◆ **Goal of the exercise**: The answer must be an exact transcription of every record.

*** Opening Provided data ***

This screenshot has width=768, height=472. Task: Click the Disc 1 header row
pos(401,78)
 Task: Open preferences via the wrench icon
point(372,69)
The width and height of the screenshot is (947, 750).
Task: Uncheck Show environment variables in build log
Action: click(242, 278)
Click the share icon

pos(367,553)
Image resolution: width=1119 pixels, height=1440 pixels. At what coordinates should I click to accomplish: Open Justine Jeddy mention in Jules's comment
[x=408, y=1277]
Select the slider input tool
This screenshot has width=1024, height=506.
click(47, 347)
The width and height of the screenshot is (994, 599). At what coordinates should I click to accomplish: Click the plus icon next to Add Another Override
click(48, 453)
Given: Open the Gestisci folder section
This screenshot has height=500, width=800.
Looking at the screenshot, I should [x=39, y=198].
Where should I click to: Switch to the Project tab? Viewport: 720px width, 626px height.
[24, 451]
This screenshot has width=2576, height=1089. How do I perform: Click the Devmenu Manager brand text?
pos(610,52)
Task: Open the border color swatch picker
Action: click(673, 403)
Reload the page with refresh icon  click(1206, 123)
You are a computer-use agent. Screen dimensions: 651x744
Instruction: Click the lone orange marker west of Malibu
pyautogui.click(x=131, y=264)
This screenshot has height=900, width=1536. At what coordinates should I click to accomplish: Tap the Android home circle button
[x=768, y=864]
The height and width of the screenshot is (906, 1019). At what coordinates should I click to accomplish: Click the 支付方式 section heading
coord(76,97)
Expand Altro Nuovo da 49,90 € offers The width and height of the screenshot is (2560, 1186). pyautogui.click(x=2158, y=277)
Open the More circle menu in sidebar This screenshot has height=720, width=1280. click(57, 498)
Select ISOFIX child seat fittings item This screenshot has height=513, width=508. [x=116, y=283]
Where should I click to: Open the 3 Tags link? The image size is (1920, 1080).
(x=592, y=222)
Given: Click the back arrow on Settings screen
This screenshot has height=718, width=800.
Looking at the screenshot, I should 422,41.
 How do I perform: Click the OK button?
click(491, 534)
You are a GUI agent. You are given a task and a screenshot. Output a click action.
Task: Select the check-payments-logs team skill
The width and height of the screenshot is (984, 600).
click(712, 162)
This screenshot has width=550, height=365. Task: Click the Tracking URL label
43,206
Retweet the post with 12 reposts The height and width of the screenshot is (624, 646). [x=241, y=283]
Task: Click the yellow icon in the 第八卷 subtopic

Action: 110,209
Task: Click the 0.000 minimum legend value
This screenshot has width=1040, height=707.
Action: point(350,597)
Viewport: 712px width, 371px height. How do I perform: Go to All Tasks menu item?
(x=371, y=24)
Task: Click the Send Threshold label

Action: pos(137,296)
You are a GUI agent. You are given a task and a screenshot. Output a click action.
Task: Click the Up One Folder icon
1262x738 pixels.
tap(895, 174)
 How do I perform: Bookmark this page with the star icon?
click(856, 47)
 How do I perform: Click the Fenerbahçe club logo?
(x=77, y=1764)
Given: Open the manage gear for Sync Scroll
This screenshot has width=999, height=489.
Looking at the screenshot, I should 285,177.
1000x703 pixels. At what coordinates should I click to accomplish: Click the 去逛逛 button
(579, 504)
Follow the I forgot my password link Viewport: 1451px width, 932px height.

*** Closing Provided data ***

◆ **Written answer**:
This screenshot has width=768, height=472. Task: Click the Disc 1 header row
pos(401,78)
 Task: Open preferences via the wrench icon
point(372,69)
The width and height of the screenshot is (947, 750).
Task: Uncheck Show environment variables in build log
Action: click(242, 278)
Click the share icon

pos(367,553)
Image resolution: width=1119 pixels, height=1440 pixels. At what coordinates should I click to accomplish: Open Justine Jeddy mention in Jules's comment
[x=408, y=1277]
Select the slider input tool
This screenshot has width=1024, height=506.
click(47, 347)
The width and height of the screenshot is (994, 599). At what coordinates should I click to accomplish: Click the plus icon next to Add Another Override
click(48, 453)
Given: Open the Gestisci folder section
This screenshot has height=500, width=800.
Looking at the screenshot, I should [x=39, y=198].
Where should I click to: Switch to the Project tab? Viewport: 720px width, 626px height.
[24, 451]
This screenshot has width=2576, height=1089. How do I perform: Click the Devmenu Manager brand text?
pos(610,52)
Task: Open the border color swatch picker
Action: click(673, 403)
Reload the page with refresh icon  click(1206, 123)
You are a computer-use agent. Screen dimensions: 651x744
Instruction: Click the lone orange marker west of Malibu
pyautogui.click(x=131, y=264)
This screenshot has height=900, width=1536. At what coordinates should I click to accomplish: Tap the Android home circle button
[x=768, y=864]
The height and width of the screenshot is (906, 1019). At what coordinates should I click to accomplish: Click the 支付方式 section heading
coord(76,97)
Expand Altro Nuovo da 49,90 € offers The width and height of the screenshot is (2560, 1186). pyautogui.click(x=2158, y=277)
Open the More circle menu in sidebar This screenshot has height=720, width=1280. click(57, 498)
Select ISOFIX child seat fittings item This screenshot has height=513, width=508. [x=116, y=283]
Where should I click to: Open the 3 Tags link? The image size is (1920, 1080).
(x=592, y=222)
Given: Click the back arrow on Settings screen
This screenshot has height=718, width=800.
Looking at the screenshot, I should 422,41.
 How do I perform: Click the OK button?
click(491, 534)
You are a GUI agent. You are given a task and a screenshot. Output a click action.
Task: Select the check-payments-logs team skill
The width and height of the screenshot is (984, 600).
click(712, 162)
This screenshot has width=550, height=365. Task: Click the Tracking URL label
43,206
Retweet the post with 12 reposts The height and width of the screenshot is (624, 646). [x=241, y=283]
Task: Click the yellow icon in the 第八卷 subtopic

Action: 110,209
Task: Click the 0.000 minimum legend value
This screenshot has width=1040, height=707.
Action: point(350,597)
Viewport: 712px width, 371px height. How do I perform: Go to All Tasks menu item?
(x=371, y=24)
Task: Click the Send Threshold label

Action: pos(137,296)
You are a GUI agent. You are given a task and a screenshot. Output a click action.
Task: Click the Up One Folder icon
1262x738 pixels.
tap(895, 174)
 How do I perform: Bookmark this page with the star icon?
click(856, 47)
 How do I perform: Click the Fenerbahçe club logo?
(x=77, y=1764)
Given: Open the manage gear for Sync Scroll
This screenshot has width=999, height=489.
Looking at the screenshot, I should 285,177.
1000x703 pixels. At what coordinates should I click to accomplish: Click the 去逛逛 button
(579, 504)
Follow the I forgot my password link Viewport: 1451px width, 932px height.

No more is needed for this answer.